В промежутках между сопками и полями - рощицы. Береза, черемуха, боярышник, ива, тополь и клен, само собой… Вся эта зелень с весны до осени дурманит таким запахом цветов и трав, так стрекочет, кукует, щебечет – матушки мои! Душа ликует. И речка вдоль края деревни – чистая, песчаная, тогда еще полноводная … Красота!
Те сопки, что повыше, с одной стороны деревни, местные прозвали «Верблюжьими горами». Верблюжьи – потому что парой, а горы – потому что по местным меркам высокие.
В тот день мы, правда, съезжали не с них – а с тех, что с другой стороны деревни, пониже и поположе. Однако ж, ощущения от этого мельче не стали…
Ну, вот представьте: отец, знающий каждую излучинку вокруг Краснознаменки (до двадцати с гаком лет жил в этой деревне, поля на комбайне вдоль и поперек избороздил)  берет двух девчушек лет одиннадцати, сажает их на новехонький «Москвич»,  и – мчит с ними за село – бесцельно, весело, «с ветерком»  мчит. Девчушки – это, понятно, я и моя подружка Лариска, краснознаменка, то есть местная девчонка.

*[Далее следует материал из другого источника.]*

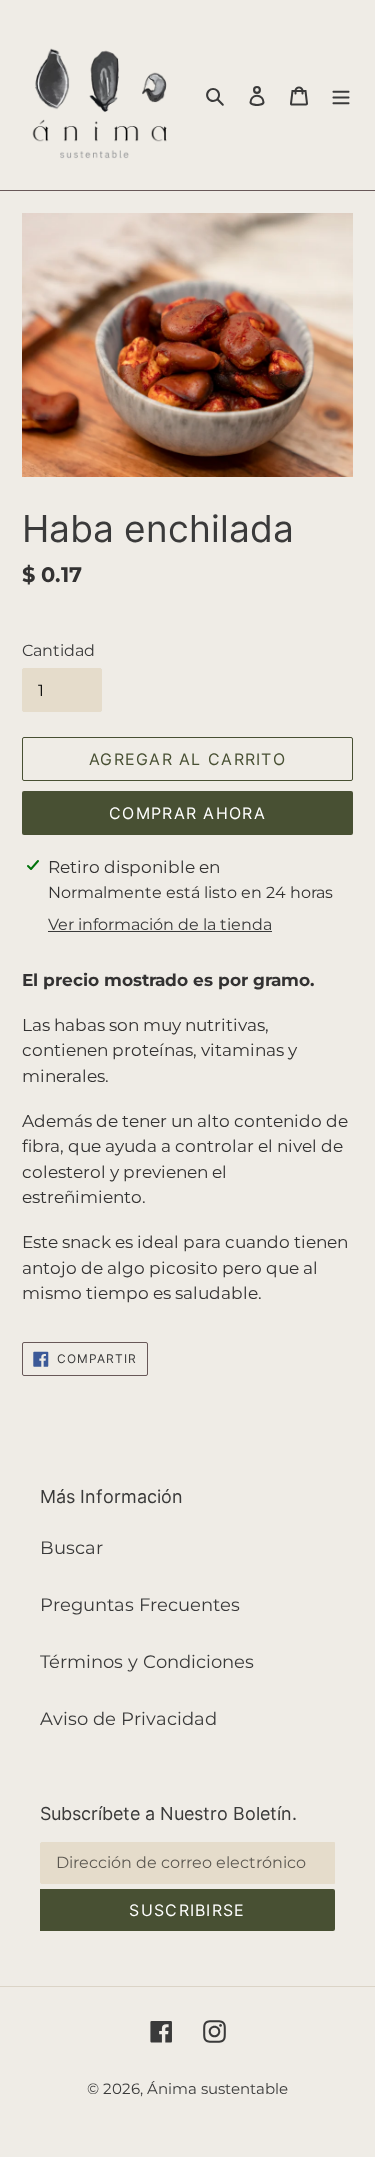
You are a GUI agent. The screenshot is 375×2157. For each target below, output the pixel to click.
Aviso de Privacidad (128, 1719)
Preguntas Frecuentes (140, 1605)
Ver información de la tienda (160, 924)
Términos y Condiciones (147, 1662)
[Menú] (341, 95)
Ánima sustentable (217, 2088)
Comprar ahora (187, 813)
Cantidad (58, 650)
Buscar (71, 1548)
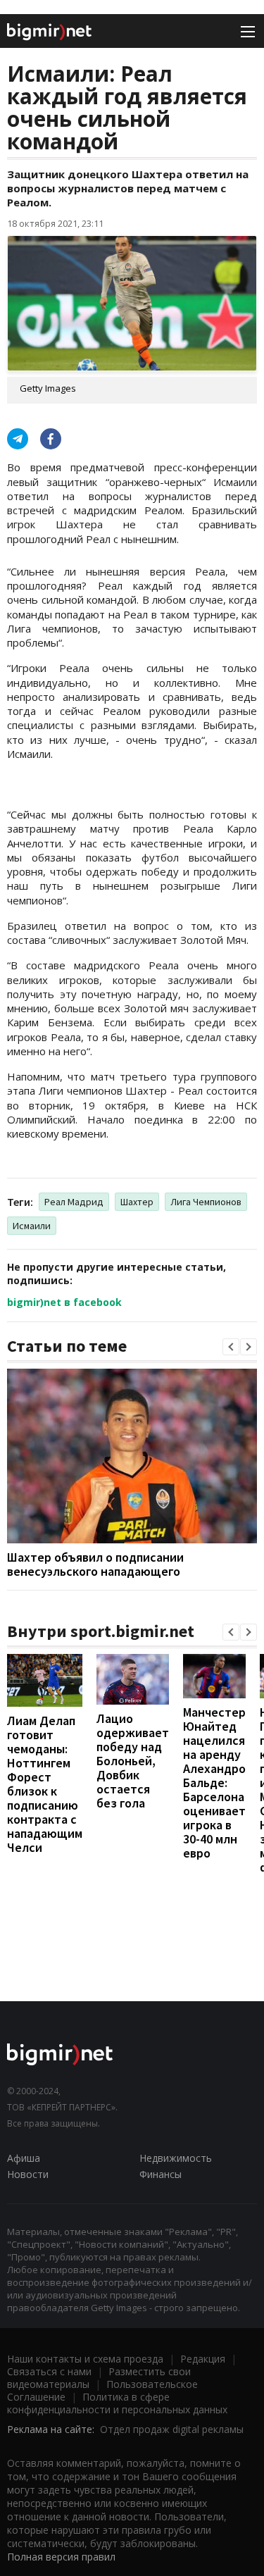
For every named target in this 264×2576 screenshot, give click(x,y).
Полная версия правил (61, 2556)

А «Москвич» - наша первая в семье машина, небывалая роскошь по тем временам, приобретенная отцом по очередности как неоднократным победителем соцсоревнований.
Мы едем вверх по сопке, по полям, все дальше и дальше… Я привычно пялюсь в боковое окно, настежь теперь опущенное – там, по обочине, я знаю, внутри быстрого мелькания стоящей стеной колосящейся пшеницы, я непременно увижу таинственную серо-зеленую яму, всегда, как магнит, притягивающую мой взгляд. Она будет постоянно вровень с нашей машиной – огромная, неподвижная, бездонная.
Но сейчас есть дела поважнее. 
После разворота назад начинается спуск – затяжной, пологий.
Папка – добрая душа – молчит и только улыбается, когда мы, разбойницы, садимся в проем задних окон, в которых уже давно опущены стекла – ноги в салоне, верх тулова – наружу.
Дух захватывает от неописуемого чувства полета. Дыхание сбивается от напористого, мощного воздушного потока, и вытянутая рука явственно ощущает его упругость и силу, ударяющую в растопыренные пальцы, ладонь…
- Я трогаю ветер!
- Я - ветер!
- Я-а-а-а-а!
Мы орем, как безумные, не понимая, что. Да это и не важно. Мы – счастливы. До самого-самого донышка, всем существом своим, слившимся в унисон и с дорогой этой, и полем, и мчащим нас маленьким желтым «Москвичом».
И не надо больше ничего. Только эта дорога пусть будет подлиннее и подольше спуск… Ни одного тенечка в мыслях, ни одного больше хотения.

Дела, дела…

Дела – штука постоянная. У всех есть и, кажется, всегда. У взрослых – есть. И у детей – не подумайте иначе – то же есть.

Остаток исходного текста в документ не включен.